Formula 1000 rules require a chain guard equivalent to 1/4″ aluminum to contain the chain in case of a break. I had the blank laser cut, then bent it on my tubing bender. After bending, it was sliced in two parts for easier access to the chain and rear sprocket, drilled and tapped for an overlapping tab, cross-drilled for mounting holes, and installed.
For proper protection in a crash, the driver’s head surround needs to be filled with foam. I placed an aluminum panel where I wanted the bottom of the foam to be, covered everything with plastic sheeting and poured two-part urethane foam into the cavity. The foam generates considerable pressure as it expands and cures, necessitating many iterations of trimming and fitting. I then sat in the car with the HANS device on, followed by many more iterations of trimming and fitting. Once the foam was cut to shape, I covered it in a single layer of fiberglass and epoxy, then painted it.
The fire extinguisher sits under the driver’s knees with a single outlet tube that goes up to the left side of the driver’s left knee, where it splits at a T intersection. One tube goes up to the dashboard and crosses over to the right side where it ends in a nozzle to the right of the driver’s right hand. The other tube is routed inside the left of the driver’s compartment, through the firewalls, and ends in a nozzle pointed at the headers. The cable-operated trigger is mounted just to the right of the driver’s right hand. These locations guarantee that when the driver pulls the trigger his hand will not be blocking the driver’s-compartment nozzle.
I decided there was too much play between the axle halfshafts and the differential extensions, so I made collars with the precise inner diameter and length necessary to remove all play. I was pleased that I could make them so precisely, even on my old beat-up lathe, that they made an almost airtight seal. I’m showing many of the steps below as a reminder of just how many operations go into making even the simplest-looking parts.
Completing the car is now just one long series of small projects. Three are shown here.
The original chain tensioner design was not able to take up enough slack in the chain. The chain was either too short or too long, no matter how many links I used or where I put the adjustment. I had to come up with a new design with two idler sprockets instead of one, as you can see in this post. The bearings are special ceramic hybrids to handle the extreme chain speeds seen with a GSX-R1000 engine.

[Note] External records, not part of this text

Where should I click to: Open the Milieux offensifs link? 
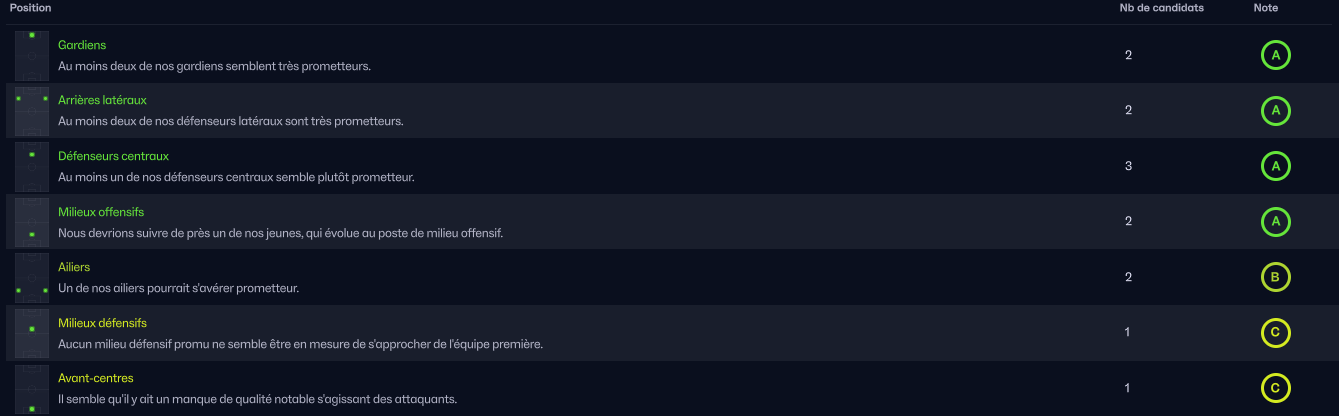(101, 212)
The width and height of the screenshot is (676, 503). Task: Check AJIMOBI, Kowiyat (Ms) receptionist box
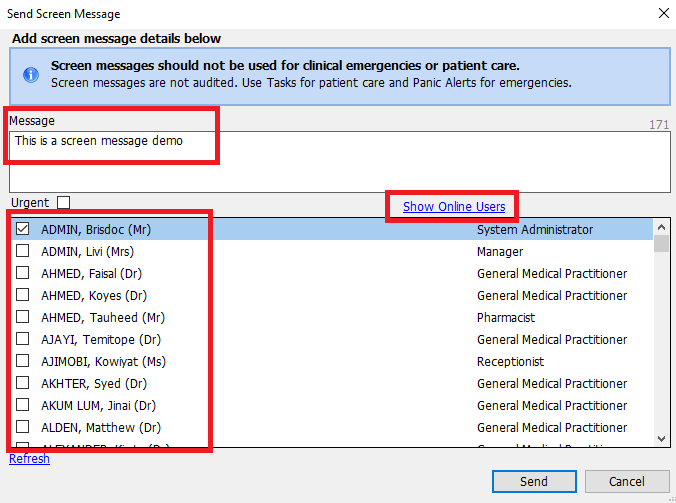(23, 362)
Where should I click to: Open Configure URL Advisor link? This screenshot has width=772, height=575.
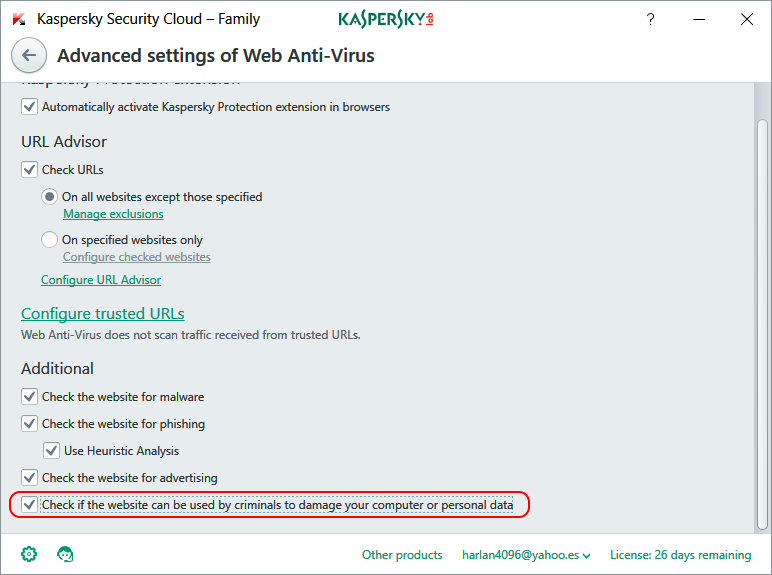pyautogui.click(x=101, y=280)
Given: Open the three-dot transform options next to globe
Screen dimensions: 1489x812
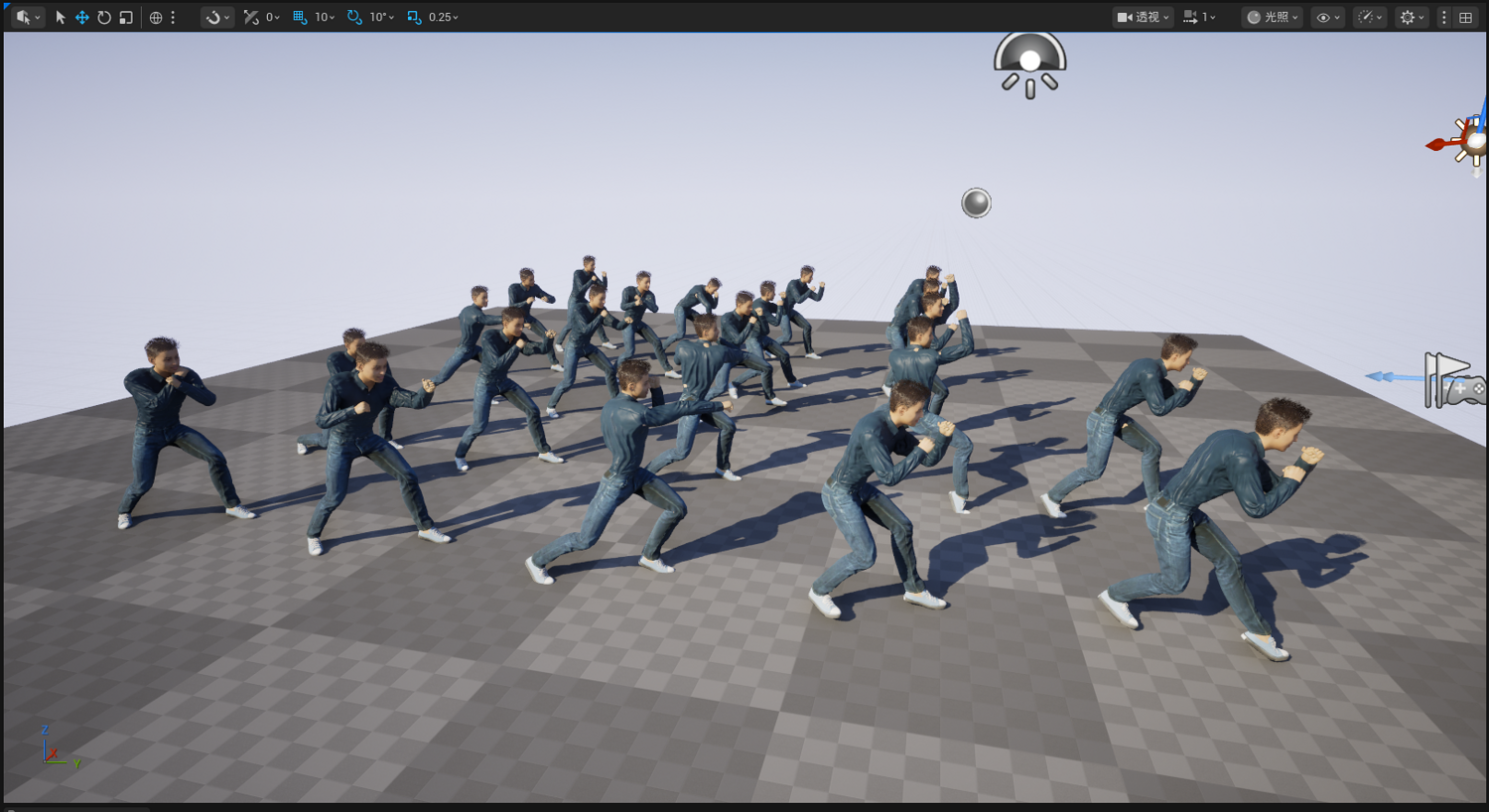Looking at the screenshot, I should 173,17.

I’ve had a rear sprocket on the car for some time, but that was just for fitting. The lightening holes on that sprocket conflicted with the mounting holes required by the differential, so it wouldn’t have been strong enough. Instead, I ordered a blank sprocket from England and machined the correct mounting holes and center hole, then cut it in half on the bandsaw so that it could be mounted or changed without disassembling the whole rear axle and suspension.
I also built an adapter to go from the auto shift linkage to the transmission gear change lever. I bought a Suzuki GSX-R shift link rod from Ebay, cut off the front, and welded it to a threaded rod. The rod threads into a bushing I made that fits inside the eye of the shift linkage. The sleeve of the shift cable must be held securely, so you can see here the bracket that mounts it to the frame rails.
I was lucky enough to find some 7075-T651 aircraft aluminum plate, still with the Martin Marietta markings on it. Very useful for miscellaneous parts like this ECU mount. That stuff is strong! Almost as hard to bend as steel, but it makes for a very stiff end result. So I just cut this blank out of the aluminum plate, bent it in my hydraulic press, and added lightness using the milling machine. It mounts to the frame with aluminum clamshell mounts purchased on Ebay.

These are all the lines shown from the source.